A hockey player from Nelson is trying to accomplish what no Nelson team has ever done before — win the Allan Cup, emblematic of Canadian Men’s Senior AAA Hockey supremacy.

Nelson Minor Hockey grad Alex MacLeod is currently in Clarenville, Newfoundland playing in the six-team 2015 Allan Cup Tournament for the Bentley Generals.

“I was pretty young when Nelson played for the Allan Cup,” MacLeod said from Clarenville where the Generals were enjoying a much-needed day off in preparation for a spot in Friday’s semi finals.

“I remember hearing about Nelson playing in the 1965 and in the 80’s but that about it.”

The Allan Cup is the oldest national championship in the country dating back 106 years as the best Senior hockey teams in Canada battled it out for the coveted prize.

Nelson Maple Leafs were part of the Western International Hockey League, playing in three Allan Cup Finals in 1965, 1986 and 1987.

The WIHL folded in the late 1980s.

Playing in the 2015 Allan Cup tournament was probably the last thing on MacLeod’s mind when the season started for the Generals in the fall.

Deciding to retire from professional hockey after a few seasons in the East Coast Hockey League and Southern Professional Hockey League, MacLeod was working as a mechanical engineer in Fort McMurray, Alta., when a friend told him about the Generals Hockey Club.

“I asked him to gently tell the coach I was interested in still playing,” MacLeod explained.

The rest, they say, is history as Macleod’s name was given to a company in Calgary that had an opening for — you guessed it — a recent mechanical engineer graduate.

“It all happened within a few weeks,” MacLeod said.

Bentley plays in the five-team Chinook Hockey League, against teams from Fort Saskatchewan, Okotoks, Innisfail and Stony Plain.

The Generals dominated the league, finishing in top spot with a 23-1 record.

However, Macleod said the playoff run was anything but easy as Bentley won the league championship by defeating Innisfail in the final.
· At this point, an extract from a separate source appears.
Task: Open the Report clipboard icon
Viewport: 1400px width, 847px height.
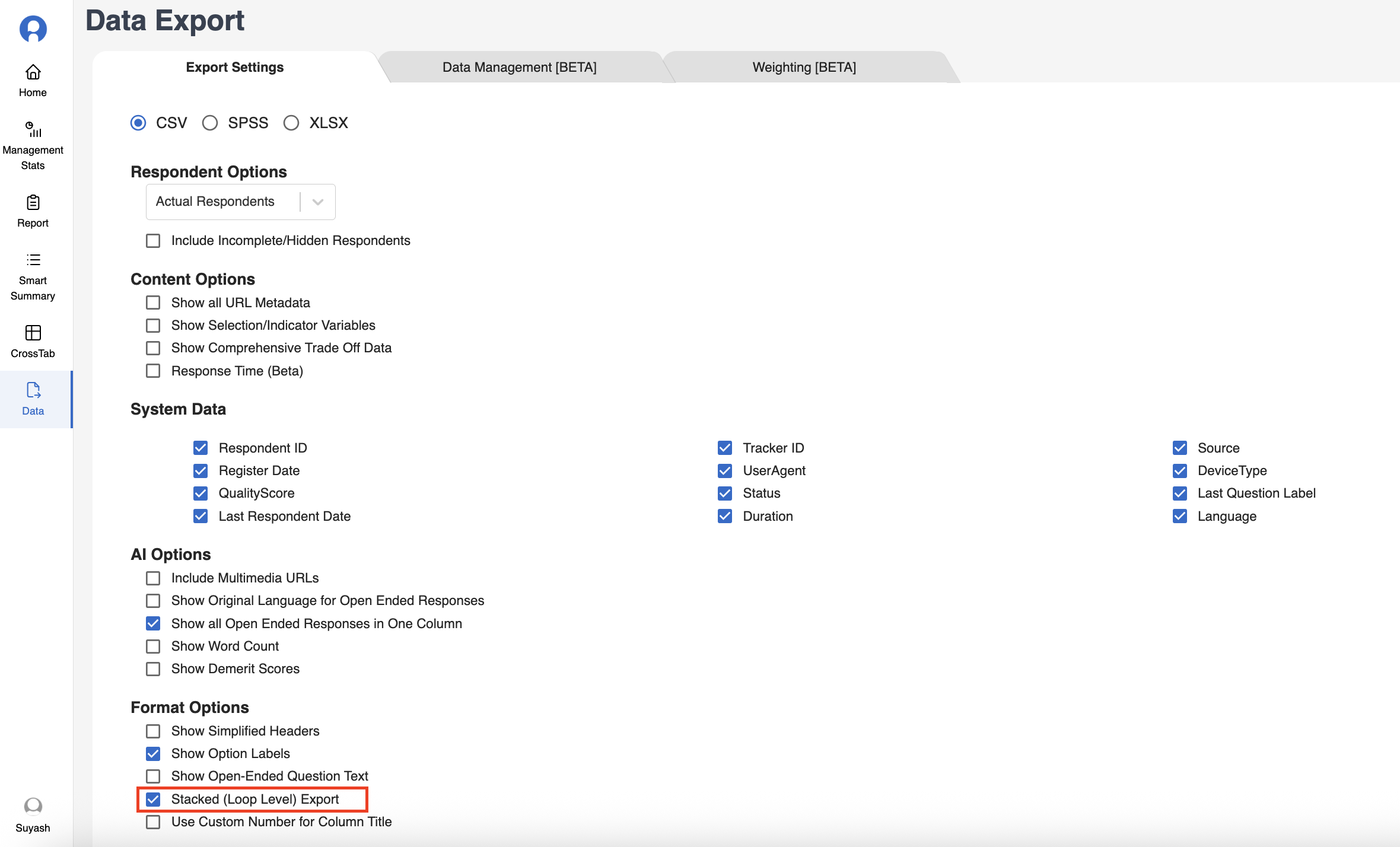Action: 33,203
“At the beginning of the year I was a little unsure I was making the right decision to play for the Generals but as the year went on, playing with the guys, in realized I missed hockey,” MacLeod, finishing the season with a goal and six assists in 13 games, said.

The sour taste MacLeod experienced at the beginning of the season came from time toiling in the ECHL and SPHL.

“I really didn’t like the business side of hockey,” said MacLeod, who played for South Carolina Stingrays, Columbus Cottonmouths and Stockton Thunder.

MacLeod graduated from Nelson Minor Hockey before playing for Beaver Valley Nitehawks of the KIJHL.

He joined Penticton of the BCHL before being traded to Camrose Kodiaks during his final season of junior hockey.

MacLeod then spent four years on a NCAA hockey scholarship at Michigan Tech where he earned a degree in mechanical engineering.

“I realized after a few seasons (of professional hockey) I wasn’t going to make NHL. I was happy to have an education and decided to go and start the next chapter of my life.”

The Generals are 2-0 at the Allan Cup tournament with round robin wins over host Clarenville Caribous 3-2 and a 4-1 victory over Lameque Au Ptit Mousse from New Brunswick.

Bentley now faces GF Windsor in semi final round action Friday with a win advaning the Alberta squad into the Final Saturday.

MacLeod said the teams at the Allan Cup tournament are very evenly matched.

“We could have just as been 0-2 as 2-0,” he said.

“But we have a very deep teams and a great group of guys who are really fun play on the same team with.”

A team with a Nelsonite playing that will hopefully give Nelson that historical Allan Cup victory.